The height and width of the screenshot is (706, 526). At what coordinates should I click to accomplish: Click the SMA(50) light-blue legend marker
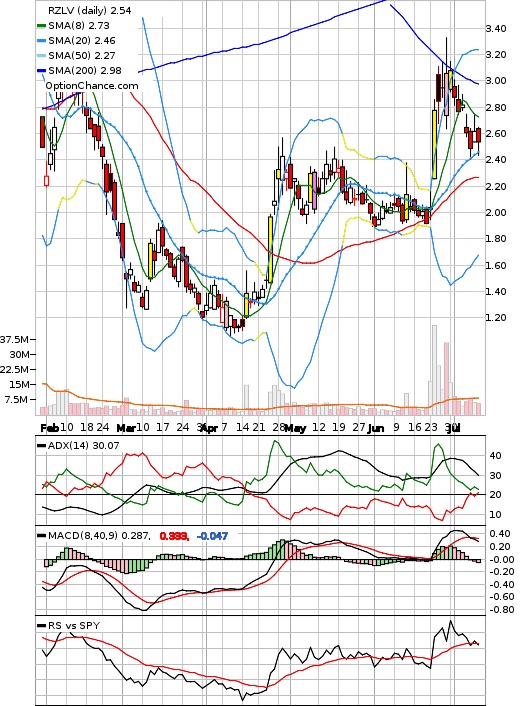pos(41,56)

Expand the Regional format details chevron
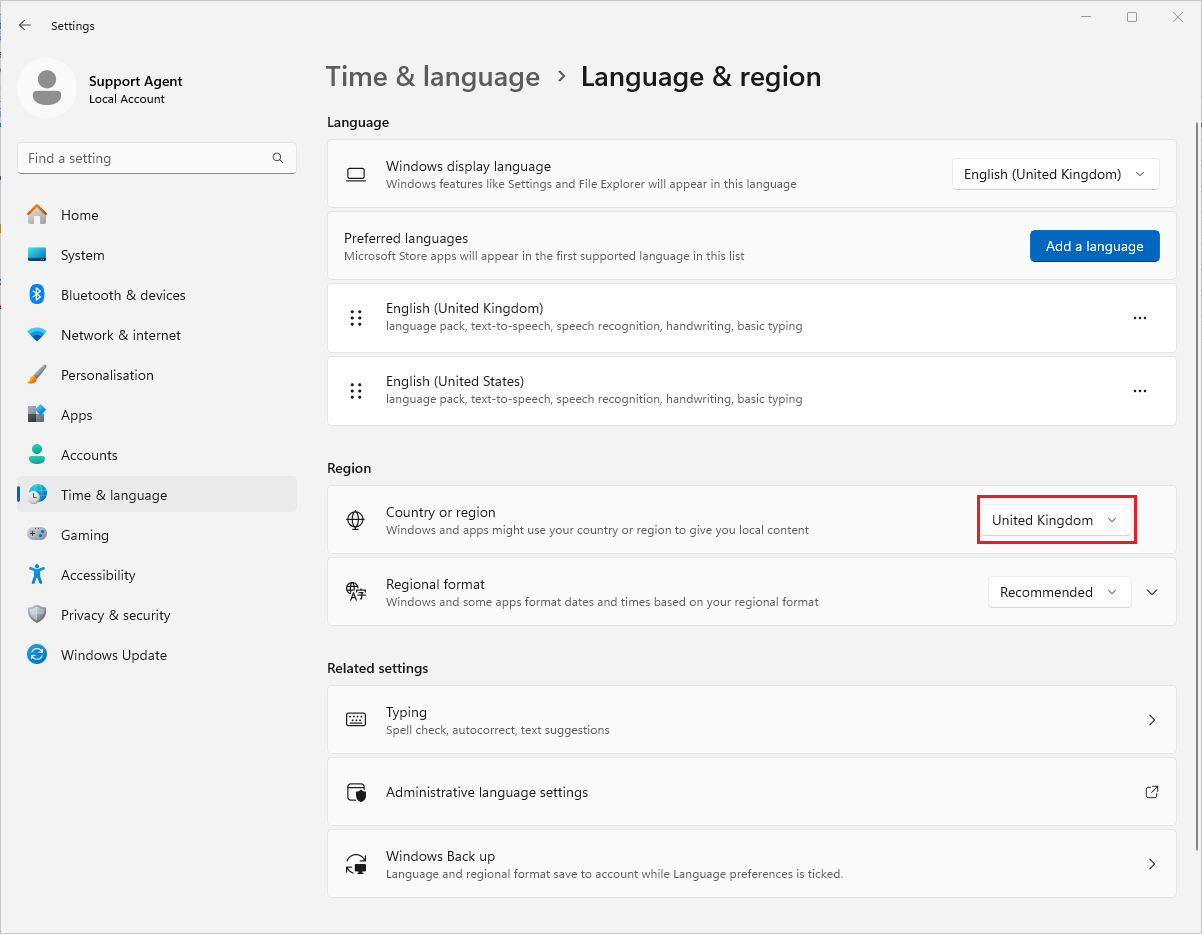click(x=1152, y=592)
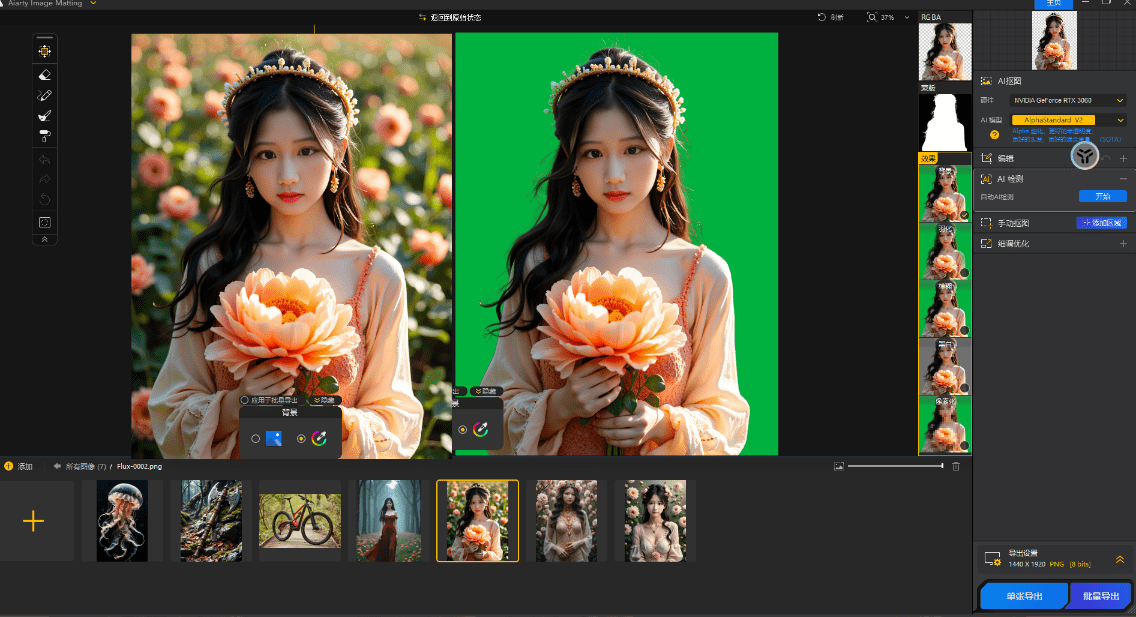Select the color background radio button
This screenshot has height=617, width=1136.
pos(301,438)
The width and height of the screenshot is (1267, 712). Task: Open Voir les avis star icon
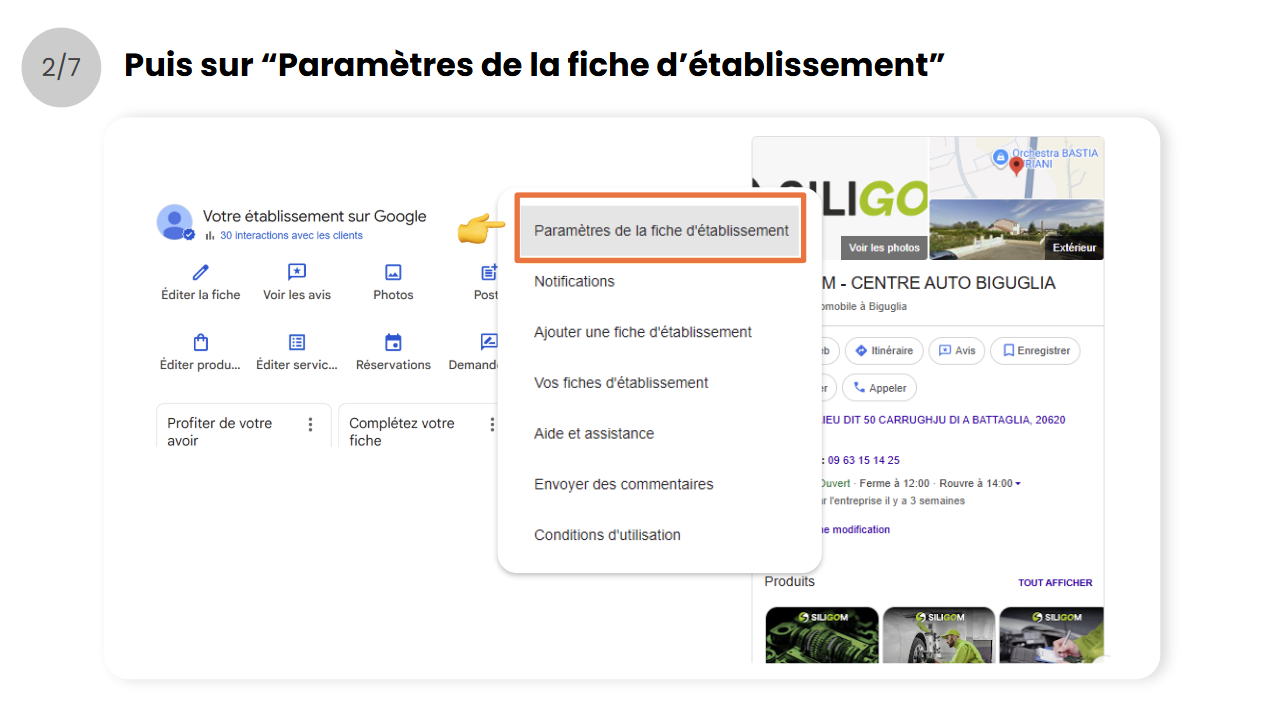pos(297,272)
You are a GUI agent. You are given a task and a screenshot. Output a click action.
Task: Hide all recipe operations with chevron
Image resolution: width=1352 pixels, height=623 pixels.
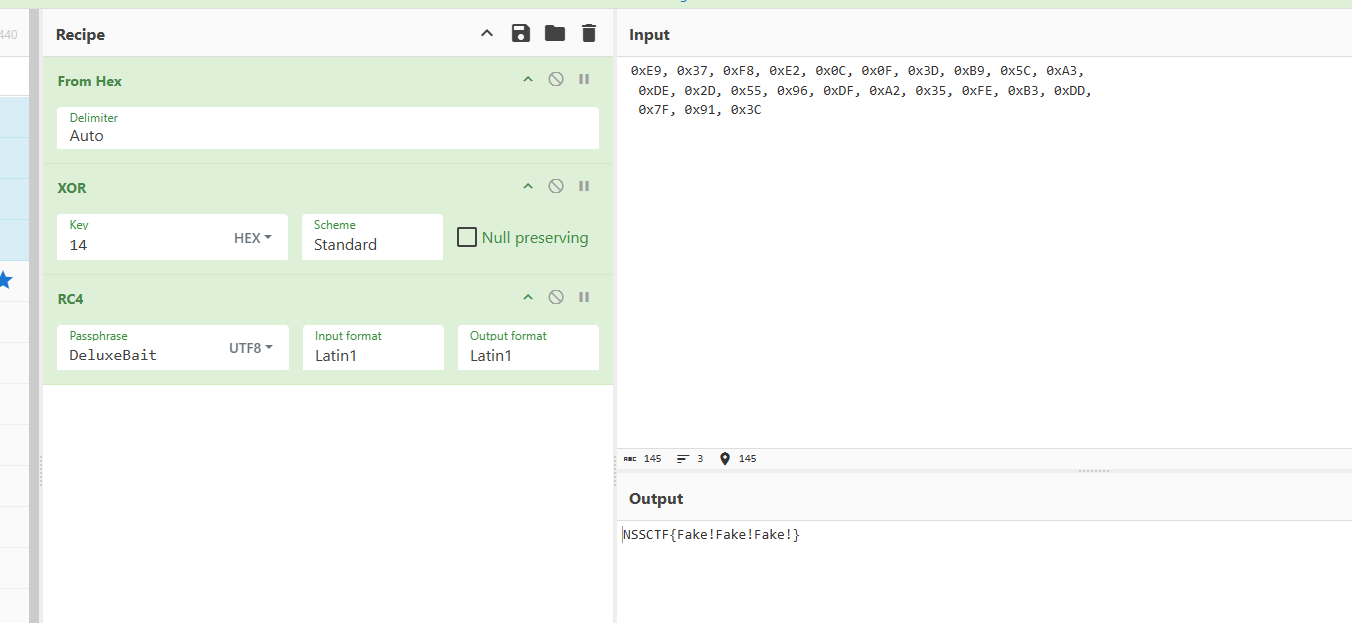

[EXERCISE DIRECTIONS] What is needed is an exact copy of every record above, minus the images.

[RESPONSE BOX]
The height and width of the screenshot is (706, 526). At what coordinates should I click to accomplish: Click the SMA(50) light-blue legend marker
pos(41,56)

Expand the Regional format details chevron
click(x=1152, y=592)
Select the color background radio button
This screenshot has height=617, width=1136.
pos(301,438)
The width and height of the screenshot is (1267, 712). Task: Open Voir les avis star icon
pos(297,272)
You are a GUI agent. You are given a task and a screenshot. Output a click action.
Task: Hide all recipe operations with chevron
Image resolution: width=1352 pixels, height=623 pixels.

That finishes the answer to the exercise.